Also 6 broderly. [f. BROTHER + -LY1. Cf. OE. bróðorlíc; but no corresponding form is found in ME.]
1. Of or pertaining to a brother; also, characteristic of a brother, fraternal, kind, affectionate.
c. 1000. Ælfric, Gram., vi. 15. Fraternus, broðorlic.
1535. Coverdale, Amos i. 2. They haue not remembred the brotherly couenaunt [Wyclif, boond of bretheren].
1555. Eden, Decades W. Ind., I. II. 72. A brotherly league.
1656. Jeanes, Mixt. Schol. Div., 152. A brotherly Saviour, and Redeemer.
1835. Carlyle, Misc. (1857), III. 299. The freest, brotherliest, bravest human soul.

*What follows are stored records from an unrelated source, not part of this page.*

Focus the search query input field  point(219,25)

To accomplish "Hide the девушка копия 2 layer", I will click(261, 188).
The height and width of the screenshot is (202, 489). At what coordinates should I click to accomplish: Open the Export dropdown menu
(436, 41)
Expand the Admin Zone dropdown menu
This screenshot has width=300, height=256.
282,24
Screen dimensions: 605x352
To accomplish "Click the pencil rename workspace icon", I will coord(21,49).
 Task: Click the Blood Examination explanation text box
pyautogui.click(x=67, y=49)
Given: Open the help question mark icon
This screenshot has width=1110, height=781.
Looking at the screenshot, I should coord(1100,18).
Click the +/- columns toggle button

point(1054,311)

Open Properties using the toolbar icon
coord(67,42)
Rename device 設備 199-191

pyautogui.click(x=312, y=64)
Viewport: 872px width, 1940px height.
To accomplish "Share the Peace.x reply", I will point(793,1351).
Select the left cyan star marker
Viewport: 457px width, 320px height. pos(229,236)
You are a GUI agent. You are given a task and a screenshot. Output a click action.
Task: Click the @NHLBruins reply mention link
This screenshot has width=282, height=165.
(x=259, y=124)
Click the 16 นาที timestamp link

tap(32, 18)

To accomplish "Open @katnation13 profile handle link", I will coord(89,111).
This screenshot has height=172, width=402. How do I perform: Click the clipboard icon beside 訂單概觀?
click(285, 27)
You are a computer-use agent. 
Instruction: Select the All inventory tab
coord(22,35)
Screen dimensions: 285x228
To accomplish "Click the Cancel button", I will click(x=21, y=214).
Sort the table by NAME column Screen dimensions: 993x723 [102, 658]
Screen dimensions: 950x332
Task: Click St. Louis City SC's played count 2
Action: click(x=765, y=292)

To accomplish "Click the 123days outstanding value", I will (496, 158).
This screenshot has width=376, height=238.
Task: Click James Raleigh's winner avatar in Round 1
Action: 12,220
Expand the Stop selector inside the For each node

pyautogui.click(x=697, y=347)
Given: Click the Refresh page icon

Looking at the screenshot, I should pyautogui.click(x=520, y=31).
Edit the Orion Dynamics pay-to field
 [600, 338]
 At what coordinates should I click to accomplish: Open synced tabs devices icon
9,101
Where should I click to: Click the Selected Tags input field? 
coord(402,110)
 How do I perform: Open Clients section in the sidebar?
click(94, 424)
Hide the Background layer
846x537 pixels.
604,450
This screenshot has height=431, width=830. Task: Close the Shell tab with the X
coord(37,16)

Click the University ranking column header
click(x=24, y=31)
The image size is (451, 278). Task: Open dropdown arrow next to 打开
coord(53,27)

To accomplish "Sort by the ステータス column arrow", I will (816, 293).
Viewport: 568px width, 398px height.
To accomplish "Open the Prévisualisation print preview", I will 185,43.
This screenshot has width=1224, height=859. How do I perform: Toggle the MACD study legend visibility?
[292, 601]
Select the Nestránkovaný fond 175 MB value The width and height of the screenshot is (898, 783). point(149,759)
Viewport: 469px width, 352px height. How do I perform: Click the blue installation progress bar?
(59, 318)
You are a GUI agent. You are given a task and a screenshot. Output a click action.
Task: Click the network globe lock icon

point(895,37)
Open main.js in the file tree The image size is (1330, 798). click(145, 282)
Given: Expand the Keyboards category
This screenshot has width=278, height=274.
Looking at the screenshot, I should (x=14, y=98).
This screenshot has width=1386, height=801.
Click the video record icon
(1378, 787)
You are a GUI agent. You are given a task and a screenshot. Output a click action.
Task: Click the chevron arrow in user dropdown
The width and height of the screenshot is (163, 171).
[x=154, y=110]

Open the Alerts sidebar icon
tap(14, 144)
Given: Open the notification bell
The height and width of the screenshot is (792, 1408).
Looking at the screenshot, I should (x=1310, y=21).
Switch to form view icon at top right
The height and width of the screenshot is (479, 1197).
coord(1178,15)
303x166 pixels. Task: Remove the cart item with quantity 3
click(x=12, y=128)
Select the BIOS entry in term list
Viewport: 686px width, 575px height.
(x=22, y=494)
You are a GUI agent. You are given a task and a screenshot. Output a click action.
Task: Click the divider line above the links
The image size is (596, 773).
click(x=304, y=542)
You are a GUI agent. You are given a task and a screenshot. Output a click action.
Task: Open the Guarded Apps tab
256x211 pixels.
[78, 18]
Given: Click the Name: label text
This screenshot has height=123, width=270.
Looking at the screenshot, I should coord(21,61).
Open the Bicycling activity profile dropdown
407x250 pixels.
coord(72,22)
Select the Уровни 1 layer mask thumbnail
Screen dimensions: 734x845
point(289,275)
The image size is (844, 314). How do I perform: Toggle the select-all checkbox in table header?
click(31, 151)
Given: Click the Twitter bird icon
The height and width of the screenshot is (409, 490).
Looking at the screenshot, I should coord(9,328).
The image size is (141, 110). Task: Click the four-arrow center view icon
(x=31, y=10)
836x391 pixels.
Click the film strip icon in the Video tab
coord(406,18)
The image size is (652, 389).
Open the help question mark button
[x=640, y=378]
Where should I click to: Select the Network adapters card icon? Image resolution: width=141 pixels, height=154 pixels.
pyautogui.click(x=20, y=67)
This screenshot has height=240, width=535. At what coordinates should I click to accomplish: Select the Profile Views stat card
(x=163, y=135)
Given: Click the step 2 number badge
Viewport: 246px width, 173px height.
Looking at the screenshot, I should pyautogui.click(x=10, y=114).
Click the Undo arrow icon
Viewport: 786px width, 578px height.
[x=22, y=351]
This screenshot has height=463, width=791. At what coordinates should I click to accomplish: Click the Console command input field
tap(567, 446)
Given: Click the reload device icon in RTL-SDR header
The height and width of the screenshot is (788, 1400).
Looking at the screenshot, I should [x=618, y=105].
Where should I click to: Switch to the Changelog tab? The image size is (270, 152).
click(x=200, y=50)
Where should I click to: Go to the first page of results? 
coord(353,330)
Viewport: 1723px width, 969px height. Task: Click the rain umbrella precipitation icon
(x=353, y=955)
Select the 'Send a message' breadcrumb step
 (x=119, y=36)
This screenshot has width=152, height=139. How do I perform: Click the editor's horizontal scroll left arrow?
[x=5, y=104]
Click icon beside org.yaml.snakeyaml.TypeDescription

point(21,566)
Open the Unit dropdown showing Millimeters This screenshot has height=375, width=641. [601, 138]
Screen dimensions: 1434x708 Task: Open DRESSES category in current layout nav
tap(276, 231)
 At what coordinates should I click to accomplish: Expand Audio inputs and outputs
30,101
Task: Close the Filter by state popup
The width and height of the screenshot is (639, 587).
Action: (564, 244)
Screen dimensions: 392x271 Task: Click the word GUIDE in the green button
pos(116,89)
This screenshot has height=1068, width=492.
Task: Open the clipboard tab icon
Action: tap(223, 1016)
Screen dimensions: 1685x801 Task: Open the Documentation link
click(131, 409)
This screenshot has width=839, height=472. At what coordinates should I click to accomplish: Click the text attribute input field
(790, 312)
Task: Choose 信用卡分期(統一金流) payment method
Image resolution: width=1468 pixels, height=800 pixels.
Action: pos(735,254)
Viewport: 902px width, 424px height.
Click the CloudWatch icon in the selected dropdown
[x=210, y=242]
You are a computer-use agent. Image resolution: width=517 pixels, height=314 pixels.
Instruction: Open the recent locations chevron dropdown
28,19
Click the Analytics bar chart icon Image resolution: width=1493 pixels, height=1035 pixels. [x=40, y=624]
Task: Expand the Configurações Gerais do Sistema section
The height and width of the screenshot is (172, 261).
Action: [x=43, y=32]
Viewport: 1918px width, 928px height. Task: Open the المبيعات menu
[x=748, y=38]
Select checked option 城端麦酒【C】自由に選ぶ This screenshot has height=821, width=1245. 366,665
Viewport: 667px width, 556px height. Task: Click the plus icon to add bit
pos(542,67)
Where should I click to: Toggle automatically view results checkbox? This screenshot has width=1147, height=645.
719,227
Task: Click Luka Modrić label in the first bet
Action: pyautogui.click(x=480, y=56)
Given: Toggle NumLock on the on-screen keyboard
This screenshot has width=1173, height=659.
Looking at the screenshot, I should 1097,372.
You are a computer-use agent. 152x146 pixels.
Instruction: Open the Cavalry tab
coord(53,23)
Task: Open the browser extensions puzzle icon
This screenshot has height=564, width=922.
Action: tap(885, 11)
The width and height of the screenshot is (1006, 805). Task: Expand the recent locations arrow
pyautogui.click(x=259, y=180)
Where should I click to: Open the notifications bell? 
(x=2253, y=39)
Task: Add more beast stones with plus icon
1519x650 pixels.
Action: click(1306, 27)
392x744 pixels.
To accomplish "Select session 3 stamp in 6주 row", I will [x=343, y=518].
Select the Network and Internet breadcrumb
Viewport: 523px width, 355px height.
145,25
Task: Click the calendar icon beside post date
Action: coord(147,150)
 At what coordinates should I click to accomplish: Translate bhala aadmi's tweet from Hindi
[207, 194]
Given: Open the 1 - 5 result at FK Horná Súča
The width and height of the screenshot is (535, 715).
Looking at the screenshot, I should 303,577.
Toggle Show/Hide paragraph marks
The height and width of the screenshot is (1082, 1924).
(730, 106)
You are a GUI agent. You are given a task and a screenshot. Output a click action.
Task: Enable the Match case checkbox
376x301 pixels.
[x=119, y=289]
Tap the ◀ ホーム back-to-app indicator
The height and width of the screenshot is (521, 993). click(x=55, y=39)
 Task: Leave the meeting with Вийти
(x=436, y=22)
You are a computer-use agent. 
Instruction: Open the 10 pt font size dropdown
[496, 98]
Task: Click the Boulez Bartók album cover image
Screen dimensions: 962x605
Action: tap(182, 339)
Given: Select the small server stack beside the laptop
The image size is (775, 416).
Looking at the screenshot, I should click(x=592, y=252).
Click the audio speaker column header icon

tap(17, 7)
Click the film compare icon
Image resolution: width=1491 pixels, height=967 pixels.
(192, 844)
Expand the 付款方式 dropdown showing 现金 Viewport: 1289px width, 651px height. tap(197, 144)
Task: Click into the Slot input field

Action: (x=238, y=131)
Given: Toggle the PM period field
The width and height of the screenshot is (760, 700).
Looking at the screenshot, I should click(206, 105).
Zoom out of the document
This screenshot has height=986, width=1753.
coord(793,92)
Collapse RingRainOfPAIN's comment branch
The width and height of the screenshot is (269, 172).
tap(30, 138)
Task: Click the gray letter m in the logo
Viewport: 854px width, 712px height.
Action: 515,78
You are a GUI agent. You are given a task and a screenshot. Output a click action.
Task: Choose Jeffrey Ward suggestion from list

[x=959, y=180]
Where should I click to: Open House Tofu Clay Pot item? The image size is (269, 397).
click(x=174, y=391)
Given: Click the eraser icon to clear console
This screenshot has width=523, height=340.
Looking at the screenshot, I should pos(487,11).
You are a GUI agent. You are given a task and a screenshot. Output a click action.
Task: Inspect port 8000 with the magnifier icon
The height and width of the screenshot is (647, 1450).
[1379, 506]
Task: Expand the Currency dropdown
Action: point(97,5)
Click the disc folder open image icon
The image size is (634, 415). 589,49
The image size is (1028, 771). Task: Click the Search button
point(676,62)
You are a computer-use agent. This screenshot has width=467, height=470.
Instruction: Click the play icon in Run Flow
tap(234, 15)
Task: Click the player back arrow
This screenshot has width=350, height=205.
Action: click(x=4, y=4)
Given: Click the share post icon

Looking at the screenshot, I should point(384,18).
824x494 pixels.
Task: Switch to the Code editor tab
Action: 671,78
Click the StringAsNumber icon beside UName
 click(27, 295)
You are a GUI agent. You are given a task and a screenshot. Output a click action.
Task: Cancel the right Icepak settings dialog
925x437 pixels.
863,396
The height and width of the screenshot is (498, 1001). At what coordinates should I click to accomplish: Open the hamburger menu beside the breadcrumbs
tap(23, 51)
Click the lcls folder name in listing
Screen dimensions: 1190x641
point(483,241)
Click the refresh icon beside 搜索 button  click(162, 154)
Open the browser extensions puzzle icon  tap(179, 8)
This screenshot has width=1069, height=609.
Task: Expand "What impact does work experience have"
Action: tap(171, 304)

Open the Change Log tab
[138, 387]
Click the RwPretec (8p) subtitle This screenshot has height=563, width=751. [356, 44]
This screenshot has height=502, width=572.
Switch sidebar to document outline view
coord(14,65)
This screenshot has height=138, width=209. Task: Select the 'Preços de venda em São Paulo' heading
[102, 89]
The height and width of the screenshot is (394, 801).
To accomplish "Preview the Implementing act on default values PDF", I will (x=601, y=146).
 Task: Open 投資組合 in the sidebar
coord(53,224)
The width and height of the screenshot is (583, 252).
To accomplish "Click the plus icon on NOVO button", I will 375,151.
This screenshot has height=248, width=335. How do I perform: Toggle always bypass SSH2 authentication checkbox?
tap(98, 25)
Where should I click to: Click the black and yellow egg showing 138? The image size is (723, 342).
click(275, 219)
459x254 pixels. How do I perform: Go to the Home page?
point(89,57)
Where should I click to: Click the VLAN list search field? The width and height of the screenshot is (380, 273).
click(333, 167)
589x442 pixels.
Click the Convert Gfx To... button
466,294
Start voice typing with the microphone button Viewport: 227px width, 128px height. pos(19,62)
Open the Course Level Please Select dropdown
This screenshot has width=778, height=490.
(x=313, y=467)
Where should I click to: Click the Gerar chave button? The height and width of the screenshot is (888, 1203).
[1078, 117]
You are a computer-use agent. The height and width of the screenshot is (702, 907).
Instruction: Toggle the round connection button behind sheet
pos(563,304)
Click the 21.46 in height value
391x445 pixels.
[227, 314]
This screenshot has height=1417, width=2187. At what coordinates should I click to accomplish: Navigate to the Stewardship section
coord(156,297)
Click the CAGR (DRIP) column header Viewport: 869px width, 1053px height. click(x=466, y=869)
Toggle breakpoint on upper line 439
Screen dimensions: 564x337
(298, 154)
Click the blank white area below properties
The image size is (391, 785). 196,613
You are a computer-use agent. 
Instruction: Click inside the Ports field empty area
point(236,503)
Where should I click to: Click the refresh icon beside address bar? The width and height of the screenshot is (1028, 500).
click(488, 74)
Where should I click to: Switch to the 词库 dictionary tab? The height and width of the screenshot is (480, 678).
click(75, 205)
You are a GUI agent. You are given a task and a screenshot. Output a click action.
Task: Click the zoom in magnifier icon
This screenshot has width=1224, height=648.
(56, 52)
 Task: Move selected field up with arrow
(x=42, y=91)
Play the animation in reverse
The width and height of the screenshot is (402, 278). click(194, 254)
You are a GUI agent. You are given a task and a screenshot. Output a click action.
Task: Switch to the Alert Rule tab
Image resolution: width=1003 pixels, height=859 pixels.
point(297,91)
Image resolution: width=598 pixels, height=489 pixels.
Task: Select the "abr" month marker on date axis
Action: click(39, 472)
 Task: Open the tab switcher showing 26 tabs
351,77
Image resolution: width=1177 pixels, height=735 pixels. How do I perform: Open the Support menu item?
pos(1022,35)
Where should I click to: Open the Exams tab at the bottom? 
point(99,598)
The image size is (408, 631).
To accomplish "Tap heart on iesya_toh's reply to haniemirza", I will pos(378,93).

b. Common in brotherly kindness, love (sometimes, though unnecessarily, joined by a hyphen).
1526. Pilgr. Perf. (W. de W., 1531), 170. Fraternall charite or brotherly loue.
1611. Bible, 2 Peter i. 7. Adde to godlinesse, brotherly kindnesse. Ibid., Hebr. xiii. 1. Let brotherly loue continue.
1667. H. More, Div. Dial., V. xlii. (1713), 526. The exercise of Brotherly-kindness.
1856. R. Vaughan, Mystics (1860), I. 199. To displace this pride by brotherly-kindness.
† 2. Of things: Acting in harmonious conjunction.
1638. A. Read, Treat. Chirurg., xx. 146. Two brotherly muscles, appoynted for sundry motions of the same part.